Despite these different foundational assumptions, the team and agency approaches have both been employed successfully to study core questions regarding the judicial hierarchy, including: why hierarchy exists; how higher courts can best oversee lower courts; how learning takes place both within and across the levels of the judiciary; and how collegiality influences judicial decision-making. Yet, while our understanding of the judicial hierarchy has greatly increased in recent years, many questions remain, such as how judges learn and how to measure legal doctrine.

Despite Alexander Hamilton’s well-worn characterization of the judiciary as the “least dangerous branch,” there can be little doubt today that courts exercise tremendous power, both in the United States and (increasingly) globally. As with any institution, key to understanding the behavior of judges and the outputs of courts is the institutional context in which they operate. Judiciaries are organized in a hierarchical structure, which provides judges with both potential problems and potential opportunities.

In this article, the literature on several features of the judicial hierarchy will be reviewed and evaluated, with an emphasis on the importance of hierarchical organization of courts in common law systems—namely the United States.1 To emphasize the cutting edge in research on the hierarchy, the focus is mainly on studies written after the publication of Kornhauser’s excellent review in 1999.2 In addition to both classic and recent work by political scientists, related and important work by legal scholars and economists is discussed. Recent theoretical developments in the study of the judicial hierarchy are covered, along with important empirical papers that speak to these developments. Some potential paths for moving forward in the empirical study of the hierarchy are suggested.
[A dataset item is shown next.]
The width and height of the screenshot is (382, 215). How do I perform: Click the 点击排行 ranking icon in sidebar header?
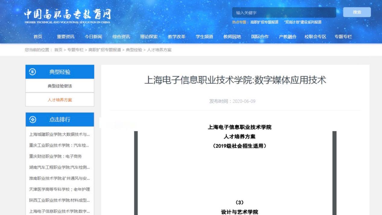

Discussed are the basic structure of judicial hierarchy and how the hierarchy helps higher courts oversee lower courts. “Team Models and the Error of Correction Function of Hierarchy” discusses the “team” approach to understanding the organization of hierarchy, and how the appellate system can mitigate the problem of incorrect decisions by lower courts. “Agency Models and the Problem of Noncompliance” introduces agency models of the hierarchy, which employ principal-agent analysis to understand how strategic oversight can ensure consistency in decision making. “Learning in the Judicial Hierarchy” discusses models in which higher court judges learn from lower court judges to help select legal rules in a new area of the law. “The Existence, Nature, and Scope of Precedent” discusses the importance of precedents and the structure of legal rules in the hierarchy. “The Importance of Collegiality” discusses the importance and effects of having multimember appellate courts decide cases. “Conclusion: Future Theoretical and Empirical Avenues” presents discusses fruitful avenues for theoretical and empirical development in the study of the judicial hierarchy.
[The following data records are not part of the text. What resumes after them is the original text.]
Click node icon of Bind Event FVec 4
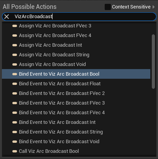pos(15,113)
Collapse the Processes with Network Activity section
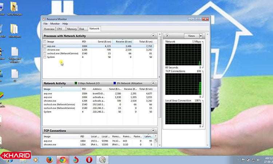Image resolution: width=273 pixels, height=164 pixels. [x=153, y=36]
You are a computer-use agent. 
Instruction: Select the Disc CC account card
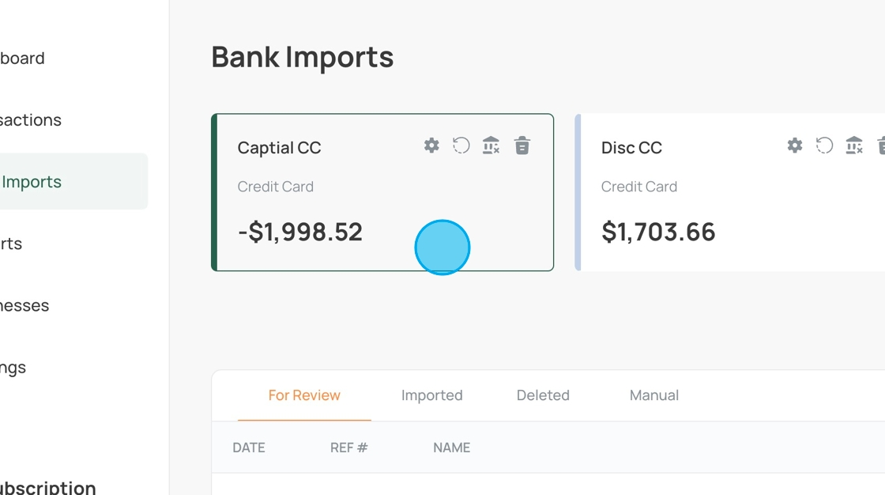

The Structure of Judicial Hierarchy

In theory, judiciaries could be arranged non-hierarchically in a single tier. In practice, judicial organizations in common law systems are always arranged in a hierarchy. To understand why this is so, it is useful to begin with Posner’s (1985, p. 3) succinct definition of what courts are and what they do: “A court is a public body for resolving disputes in accordance with law. In every case the court must determine what the facts are and what their legal significance is. If the court determines their legal significance by applying an existing rule of law unchanged, it is engaged in pure dispute resolution. But if to resolve the dispute the court must create a new rule or modify an old one, that is law creation.”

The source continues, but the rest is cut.